ESCROW AGENT INDEMNIFICATION. (a) Seller hereby agrees to indemnify and hold the Escrow Agent free and harmless from any and all losses, expenses, liabilities and damages (including but not limited to reasonable attorney’s fees, and amounts paid in settlement) resulting from claims asserted by Buyer against the Escrow Agent with respect to the performance of any of the provisions of this Agreement. (b) Buyer hereby agrees to indemnify and hold the Escrow Agent free and harmless from and against any and all losses, expenses, liabilities and damages (including but not limited to reasonable attorney’s fees, and amounts paid in settlement) resulting from claims asserted by Seller against Escrow Agent with respect to the performance of any of the provisions of this Agreement. (c) Seller and Buyer hereby agree to, jointly and severally, indemnify and hold Escrow Agent harmless from and against any and all losses, damages, taxes, liabilities and expenses that may be incurred by Escrow Agent, arising out of or in connection with its acceptance of appointment as Escrow Agent hereunder and/or the performance of its duties pursuant to this Agreement, including, but not limited to, all legal costs and expenses of Escrow Agent incurred defending itself against any claim or liability in connection with its performance hereunder, provided that Escrow Agent shall not be entitled to any indemnity for any losses, damages, taxes, liabilities or expenses that directly result from its willful misconduct, gross negligence or breach of this Agreement. (d) In the event of any legal action between the parties to this Agreement to enforce any of its terms, the legal fees of the prevailing party and the Escrow Agent shall be paid by the party(ies) who did not prevail.

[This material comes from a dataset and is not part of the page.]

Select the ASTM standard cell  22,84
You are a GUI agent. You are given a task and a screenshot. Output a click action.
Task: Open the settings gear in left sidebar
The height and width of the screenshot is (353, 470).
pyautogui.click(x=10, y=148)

ESCROW AGENT INDEMNIFICATION. The parties acknowledge that: (i) the Escrow Agent is acting solely as a stakeholder at their request and for their convenience and without compensation; (ii) the Escrow Agent shall not be deemed to be the agent of any of the parties; and (iii) the Escrow Agent shall not be liable to any party herein in connection with its role as Escrow Agent, or the performance of its duties as Escrow Agent hereunder, or any act or omission in connection therewith, except for acts of gross negligence or willful misconduct. The parties hereby jointly and severally indemnify and agree to defend and hold the Escrow Agent harmless from and against all costs, claims and expenses, including, but not limited to, reasonable attorneys' fees suffered or incurred by the Escrow Agent and arising out of or related to its role as escrow agent or the performance of its duties hereunder, including the costs and expenses of defending itself (whether by retained attorneys or by itself) against any claim or liability arising out of or related to such role or such performance, except to the extent the same were suffered or incurred as a result of the Escrow Agent's gross negligence or willful misconduct.